Dataset entries:
□ □ □ □ □
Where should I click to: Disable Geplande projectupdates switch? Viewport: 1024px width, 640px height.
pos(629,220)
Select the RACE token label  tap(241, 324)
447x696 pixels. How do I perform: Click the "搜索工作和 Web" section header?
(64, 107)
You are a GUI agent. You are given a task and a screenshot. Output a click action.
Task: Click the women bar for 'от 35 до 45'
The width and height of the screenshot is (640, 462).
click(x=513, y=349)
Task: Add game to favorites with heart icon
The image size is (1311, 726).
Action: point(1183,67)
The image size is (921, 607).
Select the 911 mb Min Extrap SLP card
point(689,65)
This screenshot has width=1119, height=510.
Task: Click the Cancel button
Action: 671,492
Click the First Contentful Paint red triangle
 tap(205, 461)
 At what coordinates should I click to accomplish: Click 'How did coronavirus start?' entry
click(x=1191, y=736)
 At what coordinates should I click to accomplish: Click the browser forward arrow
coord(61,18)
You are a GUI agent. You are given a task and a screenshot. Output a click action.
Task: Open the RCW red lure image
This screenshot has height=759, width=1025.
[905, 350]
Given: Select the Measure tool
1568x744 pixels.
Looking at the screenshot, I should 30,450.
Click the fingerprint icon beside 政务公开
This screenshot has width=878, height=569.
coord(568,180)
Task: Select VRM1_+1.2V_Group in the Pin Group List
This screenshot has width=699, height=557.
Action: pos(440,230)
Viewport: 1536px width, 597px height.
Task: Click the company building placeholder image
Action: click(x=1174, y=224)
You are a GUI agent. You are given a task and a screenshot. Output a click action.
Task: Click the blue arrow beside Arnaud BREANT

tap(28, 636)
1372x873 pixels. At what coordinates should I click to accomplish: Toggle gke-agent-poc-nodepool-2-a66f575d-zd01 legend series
□ □ □ □ □
:: Description of the task ::
Each of the lines above must appear again, unchanged.

:: Answer section ::
Where should I click to: Disable Geplande projectupdates switch? Viewport: 1024px width, 640px height.
pos(629,220)
Select the RACE token label  tap(241, 324)
447x696 pixels. How do I perform: Click the "搜索工作和 Web" section header?
(64, 107)
You are a GUI agent. You are given a task and a screenshot. Output a click action.
Task: Click the women bar for 'от 35 до 45'
The width and height of the screenshot is (640, 462).
click(x=513, y=349)
Task: Add game to favorites with heart icon
The image size is (1311, 726).
Action: point(1183,67)
The image size is (921, 607).
Select the 911 mb Min Extrap SLP card
point(689,65)
This screenshot has width=1119, height=510.
Task: Click the Cancel button
Action: 671,492
Click the First Contentful Paint red triangle
 tap(205, 461)
 At what coordinates should I click to accomplish: Click 'How did coronavirus start?' entry
click(x=1191, y=736)
 At what coordinates should I click to accomplish: Click the browser forward arrow
coord(61,18)
You are a GUI agent. You are given a task and a screenshot. Output a click action.
Task: Open the RCW red lure image
This screenshot has height=759, width=1025.
[905, 350]
Given: Select the Measure tool
1568x744 pixels.
Looking at the screenshot, I should 30,450.
Click the fingerprint icon beside 政务公开
This screenshot has width=878, height=569.
coord(568,180)
Task: Select VRM1_+1.2V_Group in the Pin Group List
This screenshot has width=699, height=557.
Action: pos(440,230)
Viewport: 1536px width, 597px height.
Task: Click the company building placeholder image
Action: click(x=1174, y=224)
You are a GUI agent. You are given a task and a screenshot. Output a click action.
Task: Click the blue arrow beside Arnaud BREANT

tap(28, 636)
1372x873 pixels. At what coordinates should I click to accomplish: Toggle gke-agent-poc-nodepool-2-a66f575d-zd01 legend series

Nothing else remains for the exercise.